#### Provided records:
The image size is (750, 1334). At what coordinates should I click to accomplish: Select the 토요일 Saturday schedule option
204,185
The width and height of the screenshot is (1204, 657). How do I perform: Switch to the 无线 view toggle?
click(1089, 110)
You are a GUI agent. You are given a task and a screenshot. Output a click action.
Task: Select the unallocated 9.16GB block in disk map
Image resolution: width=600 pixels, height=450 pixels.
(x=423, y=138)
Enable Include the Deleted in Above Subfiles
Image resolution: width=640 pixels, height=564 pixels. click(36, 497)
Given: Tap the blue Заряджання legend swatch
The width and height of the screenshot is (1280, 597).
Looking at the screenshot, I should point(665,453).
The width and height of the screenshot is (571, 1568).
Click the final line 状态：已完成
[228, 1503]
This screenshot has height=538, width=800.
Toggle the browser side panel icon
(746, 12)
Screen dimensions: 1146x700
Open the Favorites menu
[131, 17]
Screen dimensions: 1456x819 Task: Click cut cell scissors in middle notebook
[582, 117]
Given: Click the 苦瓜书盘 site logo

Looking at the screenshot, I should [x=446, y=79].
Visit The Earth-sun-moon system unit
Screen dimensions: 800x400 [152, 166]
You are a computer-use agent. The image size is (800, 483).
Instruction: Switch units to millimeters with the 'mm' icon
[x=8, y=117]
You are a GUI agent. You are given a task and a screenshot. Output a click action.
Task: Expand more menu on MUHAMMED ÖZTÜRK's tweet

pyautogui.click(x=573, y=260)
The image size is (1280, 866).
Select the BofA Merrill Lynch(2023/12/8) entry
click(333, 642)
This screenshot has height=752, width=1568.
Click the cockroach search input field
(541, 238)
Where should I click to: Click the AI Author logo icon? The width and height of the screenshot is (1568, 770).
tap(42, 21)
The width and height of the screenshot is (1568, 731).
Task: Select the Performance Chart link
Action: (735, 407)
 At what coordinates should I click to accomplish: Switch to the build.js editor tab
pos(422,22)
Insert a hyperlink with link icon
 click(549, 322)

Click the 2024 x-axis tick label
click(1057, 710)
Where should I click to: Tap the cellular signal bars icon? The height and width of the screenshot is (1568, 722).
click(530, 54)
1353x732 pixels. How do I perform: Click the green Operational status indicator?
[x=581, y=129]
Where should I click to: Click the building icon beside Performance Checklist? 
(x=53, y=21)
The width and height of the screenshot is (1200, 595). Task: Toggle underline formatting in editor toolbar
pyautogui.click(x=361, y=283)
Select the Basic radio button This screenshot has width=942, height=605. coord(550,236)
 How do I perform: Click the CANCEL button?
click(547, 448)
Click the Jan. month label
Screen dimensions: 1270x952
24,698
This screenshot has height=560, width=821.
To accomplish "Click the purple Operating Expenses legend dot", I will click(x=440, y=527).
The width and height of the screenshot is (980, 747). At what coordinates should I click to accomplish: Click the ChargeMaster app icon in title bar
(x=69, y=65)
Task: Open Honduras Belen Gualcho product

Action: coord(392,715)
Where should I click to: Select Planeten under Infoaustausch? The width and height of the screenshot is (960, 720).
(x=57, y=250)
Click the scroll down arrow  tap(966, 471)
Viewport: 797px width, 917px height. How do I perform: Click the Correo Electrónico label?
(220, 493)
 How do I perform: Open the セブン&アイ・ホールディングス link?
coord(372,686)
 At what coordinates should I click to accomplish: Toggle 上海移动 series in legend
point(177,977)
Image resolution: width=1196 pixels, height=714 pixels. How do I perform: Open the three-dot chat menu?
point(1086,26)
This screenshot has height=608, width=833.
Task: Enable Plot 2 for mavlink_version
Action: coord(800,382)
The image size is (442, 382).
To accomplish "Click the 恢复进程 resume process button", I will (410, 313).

#### Task statement:
Rewrite the rows above, replacing "Favorites" with "Bookmarks" and keeping everything else the same.

#### Problem solution:
The image size is (750, 1334). At what coordinates should I click to accomplish: Select the 토요일 Saturday schedule option
204,185
The width and height of the screenshot is (1204, 657). How do I perform: Switch to the 无线 view toggle?
click(1089, 110)
You are a GUI agent. You are given a task and a screenshot. Output a click action.
Task: Select the unallocated 9.16GB block in disk map
Image resolution: width=600 pixels, height=450 pixels.
(x=423, y=138)
Enable Include the Deleted in Above Subfiles
Image resolution: width=640 pixels, height=564 pixels. click(36, 497)
Given: Tap the blue Заряджання legend swatch
The width and height of the screenshot is (1280, 597).
Looking at the screenshot, I should point(665,453).
The width and height of the screenshot is (571, 1568).
Click the final line 状态：已完成
[228, 1503]
This screenshot has height=538, width=800.
Toggle the browser side panel icon
(746, 12)
Screen dimensions: 1146x700
Open the Bookmarks menu
[131, 17]
Screen dimensions: 1456x819 Task: Click cut cell scissors in middle notebook
[582, 117]
Given: Click the 苦瓜书盘 site logo

Looking at the screenshot, I should [x=446, y=79].
Visit The Earth-sun-moon system unit
Screen dimensions: 800x400 [152, 166]
You are a computer-use agent. The image size is (800, 483).
Instruction: Switch units to millimeters with the 'mm' icon
[x=8, y=117]
You are a GUI agent. You are given a task and a screenshot. Output a click action.
Task: Expand more menu on MUHAMMED ÖZTÜRK's tweet

pyautogui.click(x=573, y=260)
The image size is (1280, 866).
Select the BofA Merrill Lynch(2023/12/8) entry
click(333, 642)
This screenshot has height=752, width=1568.
Click the cockroach search input field
(541, 238)
Where should I click to: Click the AI Author logo icon? The width and height of the screenshot is (1568, 770).
tap(42, 21)
The width and height of the screenshot is (1568, 731).
Task: Select the Performance Chart link
Action: (735, 407)
 At what coordinates should I click to accomplish: Switch to the build.js editor tab
pos(422,22)
Insert a hyperlink with link icon
 click(549, 322)

Click the 2024 x-axis tick label
click(1057, 710)
Where should I click to: Tap the cellular signal bars icon? The height and width of the screenshot is (1568, 722).
click(530, 54)
1353x732 pixels. How do I perform: Click the green Operational status indicator?
[x=581, y=129]
Where should I click to: Click the building icon beside Performance Checklist? 
(x=53, y=21)
The width and height of the screenshot is (1200, 595). Task: Toggle underline formatting in editor toolbar
pyautogui.click(x=361, y=283)
Select the Basic radio button This screenshot has width=942, height=605. coord(550,236)
 How do I perform: Click the CANCEL button?
click(547, 448)
Click the Jan. month label
Screen dimensions: 1270x952
24,698
This screenshot has height=560, width=821.
To accomplish "Click the purple Operating Expenses legend dot", I will click(x=440, y=527).
The width and height of the screenshot is (980, 747). At what coordinates should I click to accomplish: Click the ChargeMaster app icon in title bar
(x=69, y=65)
Task: Open Honduras Belen Gualcho product

Action: coord(392,715)
Where should I click to: Select Planeten under Infoaustausch? The width and height of the screenshot is (960, 720).
(x=57, y=250)
Click the scroll down arrow  tap(966, 471)
Viewport: 797px width, 917px height. How do I perform: Click the Correo Electrónico label?
(220, 493)
 How do I perform: Open the セブン&アイ・ホールディングス link?
coord(372,686)
 At what coordinates should I click to accomplish: Toggle 上海移动 series in legend
point(177,977)
Image resolution: width=1196 pixels, height=714 pixels. How do I perform: Open the three-dot chat menu?
point(1086,26)
This screenshot has height=608, width=833.
Task: Enable Plot 2 for mavlink_version
Action: coord(800,382)
The image size is (442, 382).
To accomplish "Click the 恢复进程 resume process button", I will (410, 313).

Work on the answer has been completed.